[SOLVED] First installation, hostname & certificate

loic · July 31, 2015, 5:44am

Hi,
I’m new to Nethserver, so I may ask too simple questions. But I could not find the answer so I open this topic.
I have installed Nethserver on a Intel NUC behind my ISP router. I can access the manager within my lan. I have a dynamic IP, so I have installed ddclient (thank you Stéphane) and use noip.
Everything is find except that I cannot access permanently to my server through the dyn DNS. Any browser I use tells me that the site is unsafe due to self-signed certificate, but I have no option to add a permanent exception. I believe it is due to my certificate.
I have the following data:
no-ip DNS: xxx.ddns.net
Domain: ddns.net
Host: xxx
CN: xxx.ddns.net

Is my certificate with the right configuration? How can I add permanently this certificate to my computer?
Thank you for your help.
Loïc

malvank · July 31, 2015, 6:47am

Hi, Have you read the documentation in the base section how to add a custom Certificate ?

loic · July 31, 2015, 6:57am

Thank you. I will follow the instructions and let you know.
Loïc

loic · July 31, 2015, 7:03am

In fact, I don’t really understand what I shall do. Is the server certificate not enough? Why should I generate a custom certificate? When I re-generate the server certificate, I cannot accept permanently the certificate. I finally download the certificates from /etc/pki/tls/certs and installed them as permanent certificates, and it works.
Thanks for your comments.

filippo_carletti · July 31, 2015, 7:48am

I don’t think your problem is the certificate.
Could you describe (or take a screenshot) what’s happening when you access the system?
Maybe you could send me privately the dyndns hostname so that I can see the problem.

loic · July 31, 2015, 8:08am

I have such screen (sorry it is in French), with no possibility to add permanent certificate:

filippo_carletti · July 31, 2015, 8:11am

No need to permanently add the cert. You simply confirm the exception every time you connect. Until you buy a cert (or wait let’s encrypt).

loic · July 31, 2015, 8:13am

As you can see, there is no option to confirm access, just to quit!

GG_jr · July 31, 2015, 8:16am

Hello everybody,

I’m agree with Filippo.

I think the problem is from browser or from the browser in conjunction with the OS.
Even if I installed the certificates (Endian, NethServer, Zentyal), for administering or for webmail access, as Trusted, only with Mozilla I can add permanent exceptions.
I have issues with IE and Chrome.

When I used AXIGEN as email server, everything went well after I installed the certificate as Trusted on any computer that used webmail access. After a while, depending of the updates/upgrades of the OS & browsers, some users had this issues.

Kind regards,
Gabriel

filippo_carletti · July 31, 2015, 8:16am

It’s a browser problem. Try another browser, please.
See mine:

loic · July 31, 2015, 8:19am

I had tried with Firefox, IE & Chrome with the same results. I manually added the certificate imported from the server and now IE works, but still now luck with Firefox.
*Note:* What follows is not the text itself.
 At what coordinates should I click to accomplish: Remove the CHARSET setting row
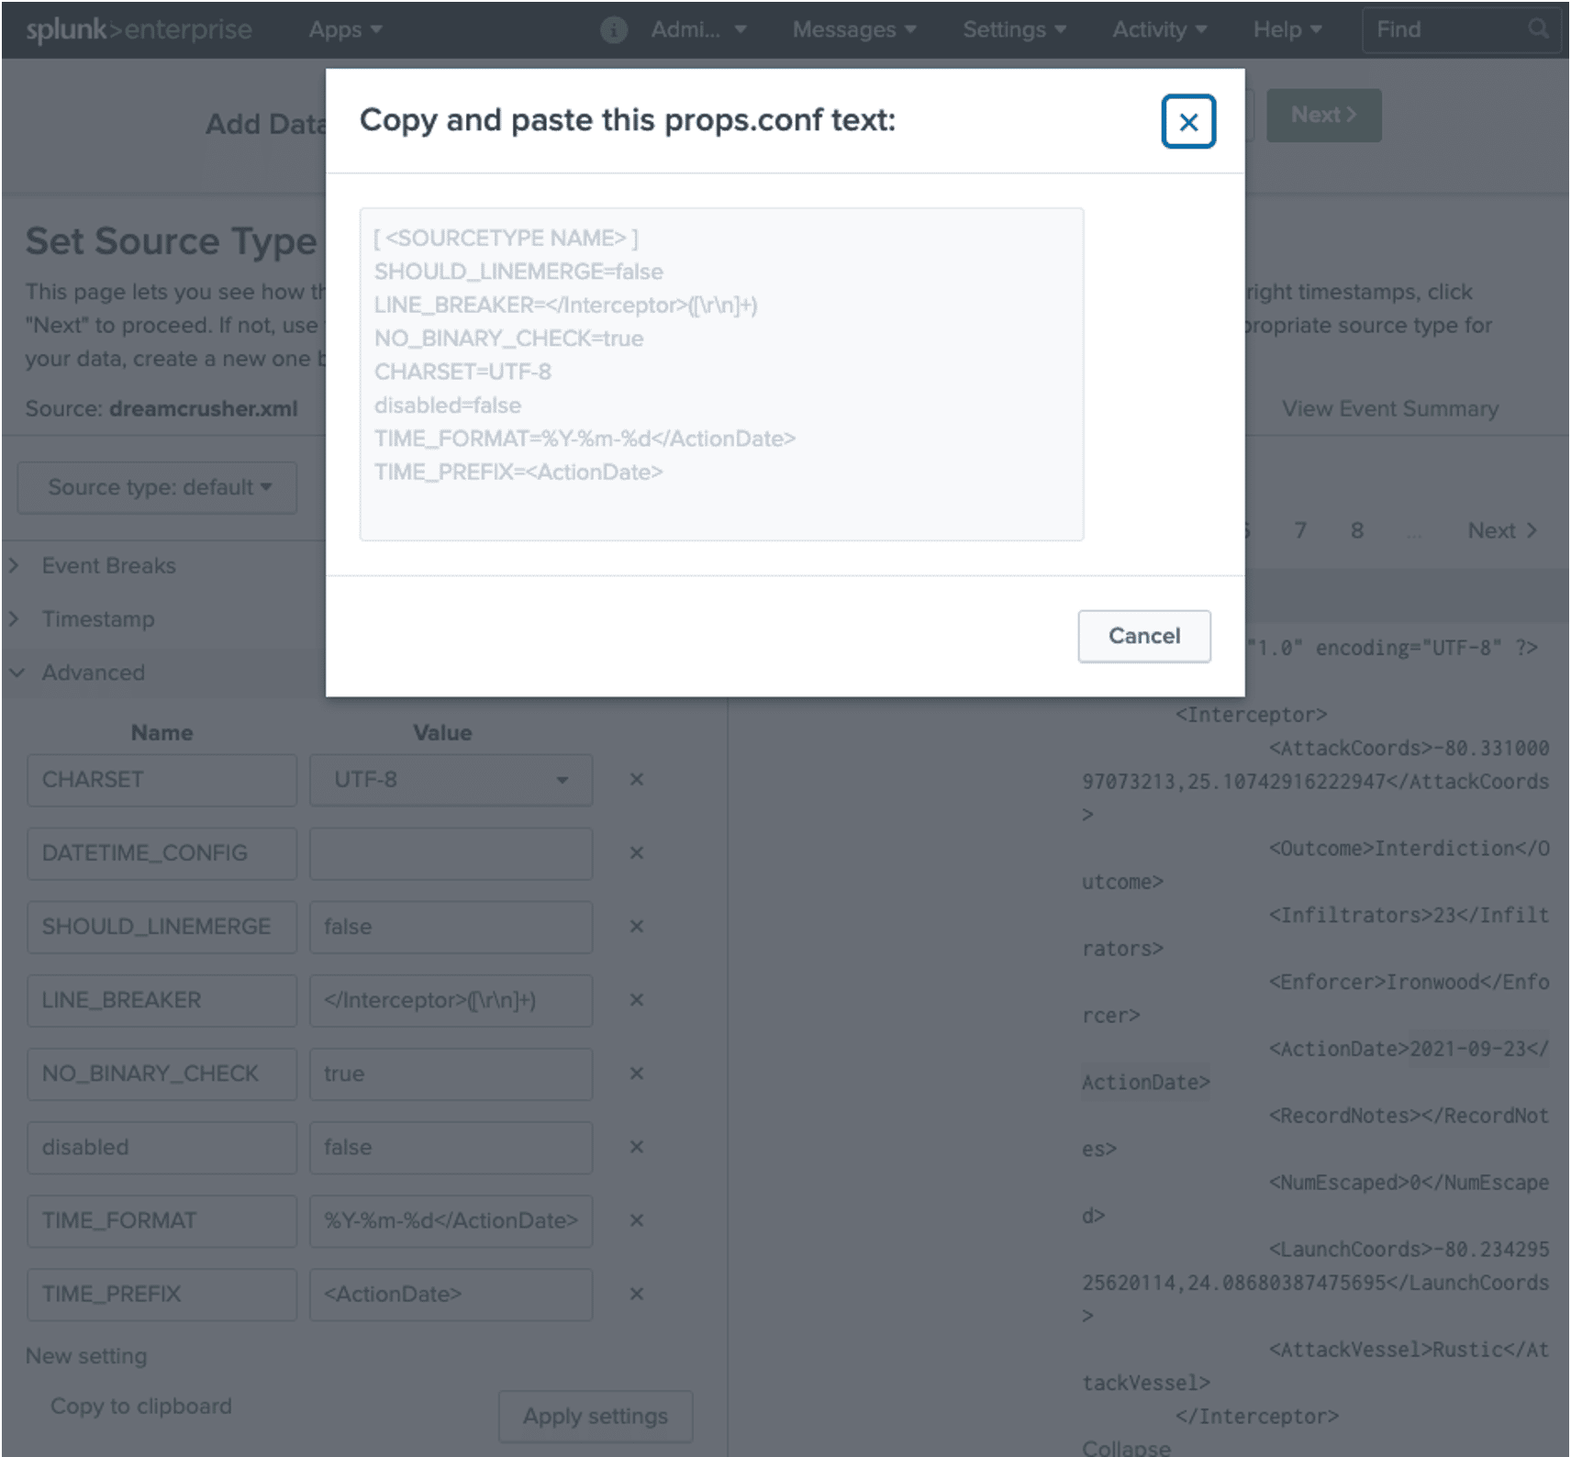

loic · July 31, 2015, 1:14pm

Seems to work now. Thanks all of you.

GG_jr · July 31, 2015, 1:23pm

Hi Ioic,

You are welcome!

Can you mark the post as SOLVED?
Can you give us more details?
I think it will be useful for everybody on this Forum.

Thank you in advance,
Gabriel

loic · July 31, 2015, 2:03pm

I went to the certificate manager of Firefox, and add an exception to the url of my site, then add a permanent exception.

malvank · July 31, 2015, 7:30pm

Sorry my fault, I thought you wanted to add an real certificate and not an permanent exception for the self signed certificate in your browser.